LLT (Low Latency Transport) is a protocol developed by Veritas that operates on top of Ethernet as a high-performance replacement for the IP stack and is used by nodes in all internal communications. The required redundancy in inter-node communications requires at least two completely independent internal networks. This is necessary so that the VSC can differentiate between a network fault and a system fault.

The LLT protocol performs two main functions: traffic distribution and heartbeating. LLT distributes (balances) inter-node communication among all available internal links. This design ensures that all internal traffic is randomly distributed across internal networks (there can be a maximum of eight), which improves performance and fault tolerance. If one link fails, the data will be redirected to the remaining others. In addition, the LLT is responsible for sending heartbeat traffic through the network, which is used by the GAB.

GAB (Group Membership Services/Atomic Broadcast) is the second protocol used by VCS for internal communication. He, like the LLT, is responsible for two tasks. The first is the membership of nodes in the cluster. GAB receives heartbeat from each node via LLT. If the system does not receive a response from a node for a long time, then it marks its state as DOWN - non-working.

The second function of GAB is to ensure reliable inter-cluster communication. GAB provides guaranteed delivery of broadcasts and point-to-point messages between all nodes.

The control component of VCS is the VCS engine, or HAD (High Availability daemon), running on each system. She is responsible for:

  • building working configurations obtained from configuration files;
  • distribution of information between new nodes joining the cluster;
  • processing input from the cluster administrator (operator);
  • performing normal actions in case of failure.

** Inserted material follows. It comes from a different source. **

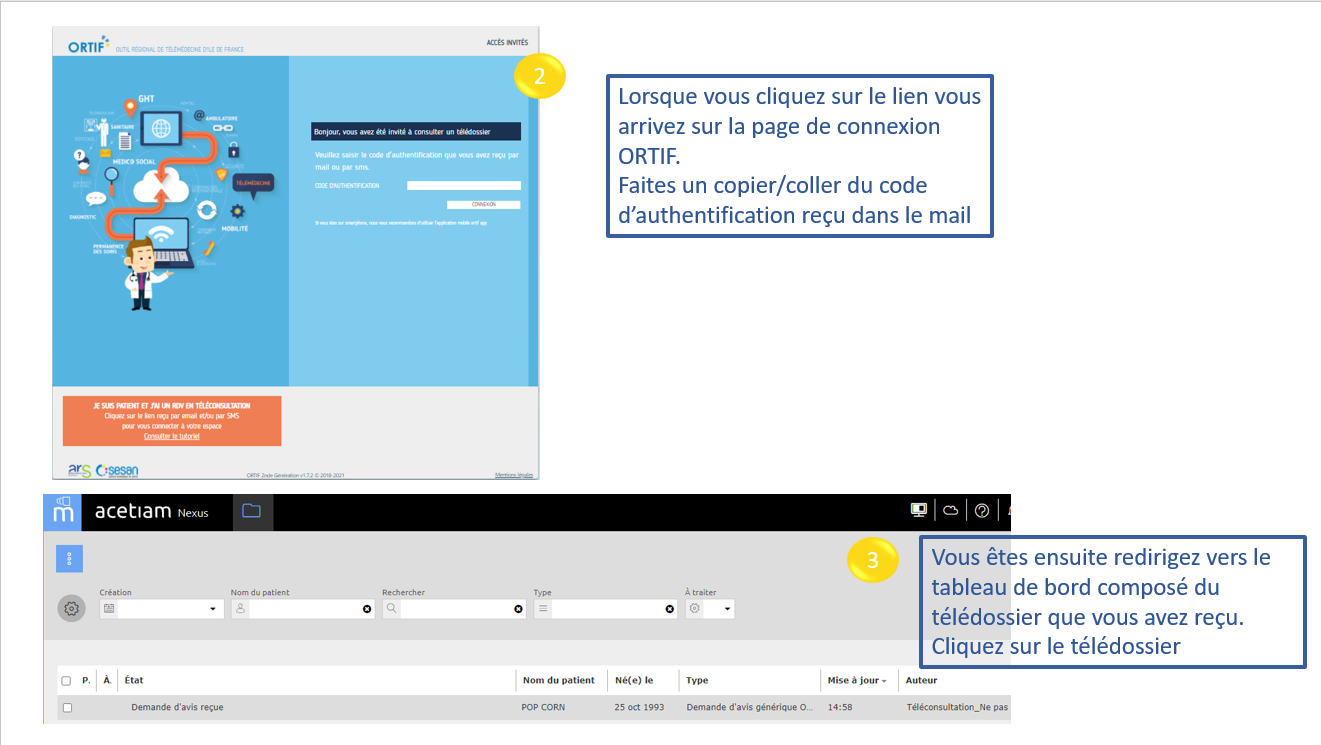1321x745 pixels.
Task: Click the acetiam 'm' logo icon
Action: pyautogui.click(x=63, y=512)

HAD uses agents to monitor and manage resources. Information about the state of resources is collected from agents on local systems and transmitted to all members of the cluster. Each node's HAD receives information from other nodes, updating its own picture of the entire system. HAD acts as a replicated state machine RSM, i.e. the core on each node has a picture of the resource state that is completely synchronized with all other nodes.

The VSC cluster is managed either through the Java console or via the Web.

What's better

We have already discussed the question of when it is better to use which cluster. Let us emphasize once again that the SC product was written by Sun for its own OS and is deeply integrated with it. VCS is a multi-platform product, and therefore more flexible. In table 2 compares some of the capabilities of these two solutions.

In conclusion, I would like to give one more argument in favor of using SC in the Solaris environment. Using both equipment and software from a single manufacturer - Sun Microsystems, the customer receives a “single window” service for the entire solution. Despite the fact that vendors are now creating common centers of competence, the time it takes to transmit requests between software and hardware manufacturers will reduce the speed of response to an incident, which does not always suit the user of the system.

Geographically distributed cluster

We looked at how a high availability cluster is built and operates within one site. This architecture can only protect against local problems within a single node and the data associated with it. In the event of problems affecting the entire site, be it technical, natural or otherwise, the entire system will be unavailable. Today, tasks are increasingly arising, the criticality of which requires the migration of services not only within the site, but also between geographically dispersed data centers. When designing such solutions, new factors have to be taken into account - the distance between sites, channel capacity, etc. Which replication should be preferred - synchronous or asynchronous, host-based or array-based, what protocols should be used? The success of the project may depend on the resolution of these issues.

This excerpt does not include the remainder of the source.